Philadelphia United Jazz Festival
Broad and South Street
September 14, 2015
If this review reads more like an op-ed piece than a detailed concert review, circumstances made it happen that way and enthusiasm created it. On the run, after grabbing a cannoli and a double espresso in the Italian Market, this reviewer had only just enough time to stop by at the Philadelphia United Jazz Festival to say hello to his friends, Warren Oree and Graziella Dinuzzo-D'amelio, co-directors of Lifeline Music Coalition, who arranged and sponsored the event with the help of local community organizations and funding sources. While there, he heard snatches of the great groups of Julian Pressley
, Sam Reed
, and Jamaaladeen Tacuma
. Live music has been heard up and down South Street, but never of this caliber. If you add Bobby Zankel
and Odean Pope
to the list of performers, you're already talking about today's most creative, advanced jazz players, not to mention the many other fine talents who participated on a state of the art sound stage as well as in bars, restaurants, and a vest pocket park along the three block corridor of South Street from Broad to 17th Streets. And it was all free outdoors, and nobody seemed to mind the slight drizzle that came on in the late afternoon. They were too wrapped up in the music and the fun.
Oree and D'amelio already have a serious track record of producing jazz festivals in Philadelphia. Having spent the last decade successfully coordinating the Philadelphia Jazz and Poetry Festival, the West Oak Lane Jazz Festival, and the Friday Night Jazz Series at the Woodmere Art Museum, it came about that two years ago, amidst a flurry of jazz activity in the Center City area, they started the current yearly festival at the Philadelphia Clef Club, and last year moved it outdoors to encourage community involvement and bring back some of the spirit of South Street, once the place "where Hippies meet," and now re- gentrified and a hot area for bars and restaurants, if a bit less artsy then in its 1970s heyday.

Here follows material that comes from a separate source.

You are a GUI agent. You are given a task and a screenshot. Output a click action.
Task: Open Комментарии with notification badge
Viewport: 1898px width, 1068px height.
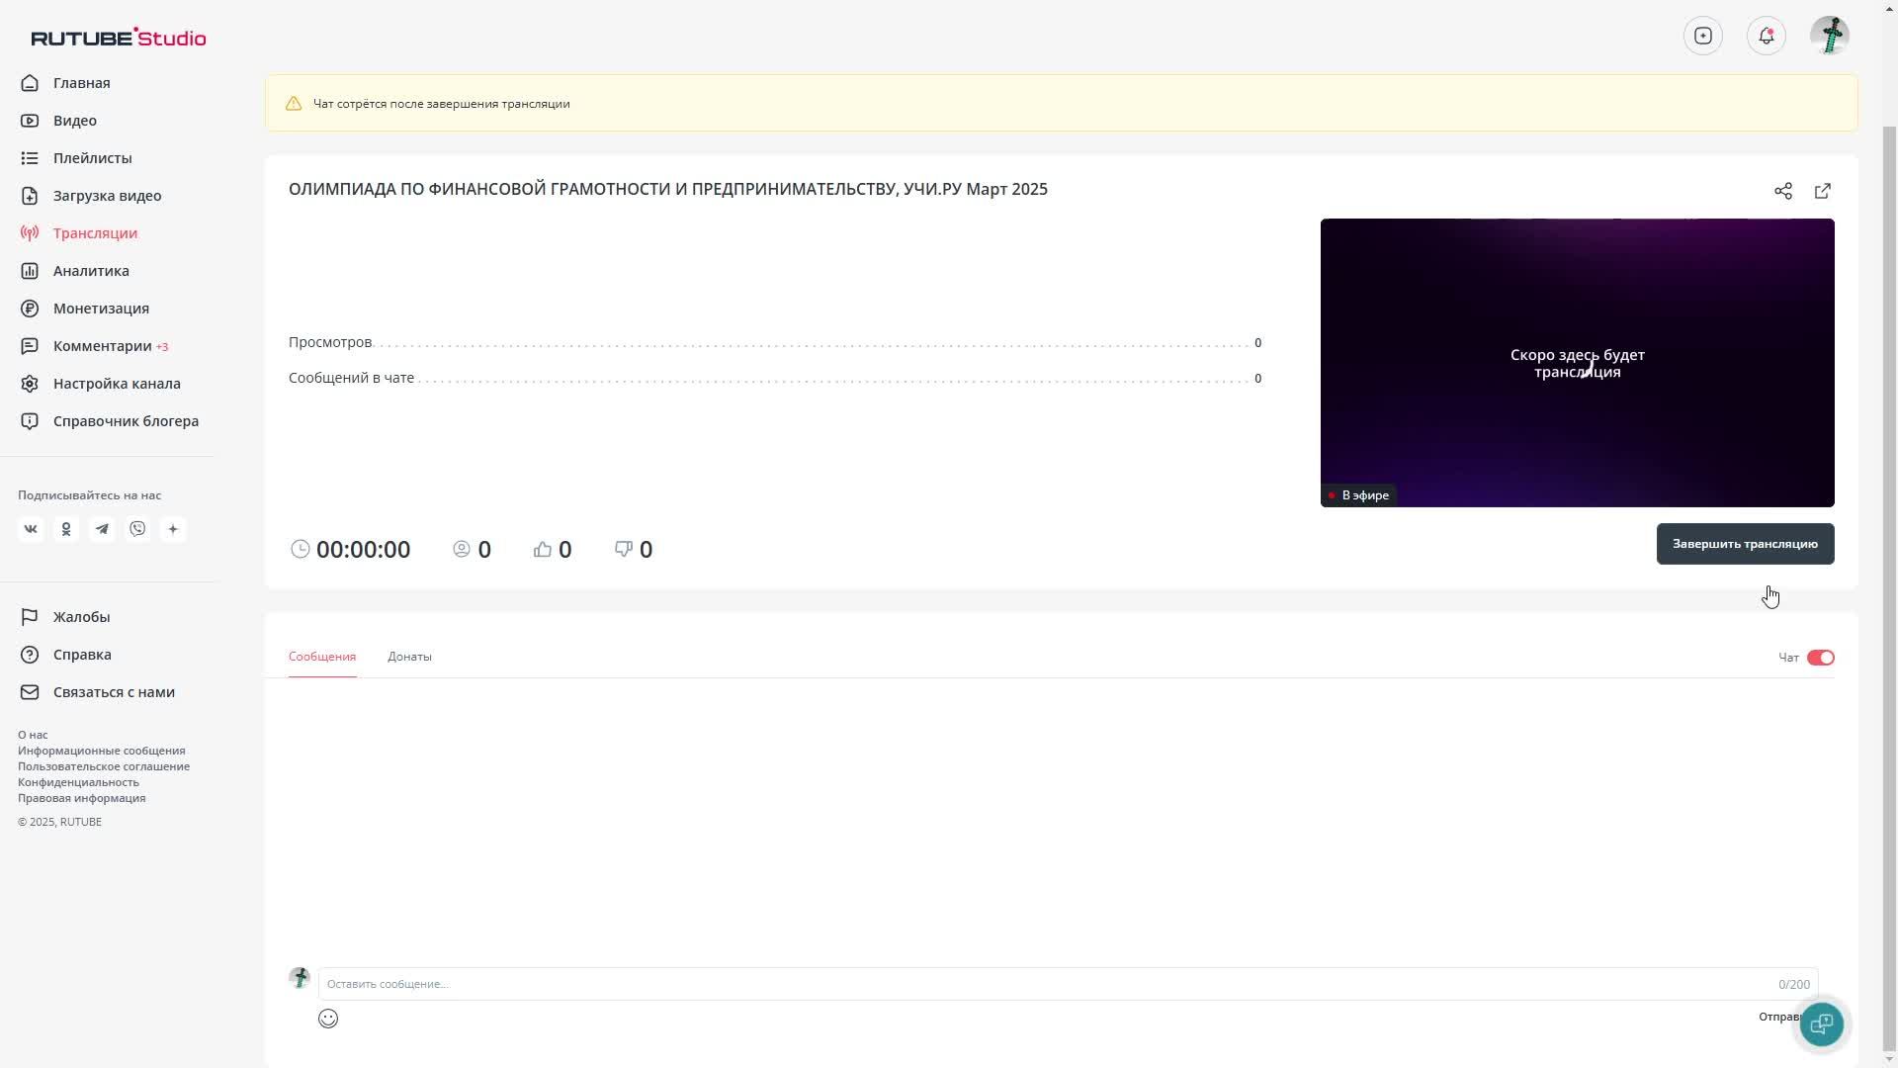pos(102,345)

What impressed this reviewer in his brief excursion around the festival area was not only the music -he wished he had time to hear more of it -but how much it reminded him of experiences at the Newport Jazz Festival, the New Orleans Mardi Gras, and various street festivals on MacDougal Street in New York's Greenwich Village. It was ALIVE!!! People were relaxed, meeting up with friends, and enjoying themselves. Musicians mingled with the crowd. There were rows of booths for food and flea-market style shopping. It had authentic ATMOSPHERE! A pleasant dive bar called Bob and Barbara's had a recording of Nina Simone singing "Little Girl Blue" on the juke box instead of the soporific Musak you hear in most joints. People could soak up and absorb the music into their souls rather than listen to it in a detached manner.
Warren, Graziella, and Lifeline Music Coalition are really on to something with this. Warren, of course is a jazz bassist who famously leads the Arpeggio Jazz Ensemble. Graziella is a PR and marketing professional who simply loves jazz. More than entrepreneurs, they do it for sheer love of the music, the people, and the community. This is where the Op-Ed component comes in. It is simply a way to say that jazz belongs back in the community and on the streets where it began a century ago. The nightclubs are intimate "laboratories" where the musicians play to a small audience to develop their ideas. But jazz is part of the American community and increasingly the global village as well. The Lifeline Music Coalition, the Jazz Bridge, and other organizations have been exemplifying this idea for some time now, but the time has come for it to really take flight, to warm up our city with the original American Classical Music of freedom and dignity. As Pharoah Sanders chanted, "The Creator has a master plan. Peace and happiness for every man." By hosting more events and celebrations of this kind, Philadelphia can become a lively magnet for jazz once again. And the culmination would be a jazz festival that rivals the magnificent events held in the cities of Europe and Japan. Let's bring jazz back home to America again, and let's bring it home to the City of Brotherly Love, where our country was initiated by a few people with a good idea and genuine conviction. List of Performing Groups:
Main Stage: Jackie Brown Quintet; Philadelphia Heritage Ensemble; Julian Pressley; To the Max, Jamaladeen Tacuma Trio; Sam Reed Quintet; Arpeggio Jazz Ensemble; Odean Pope Trio. In Restaurants and Pop-Up Garden: Perpetual Motion; Abdur Rashid Trio, Lisa Chavous.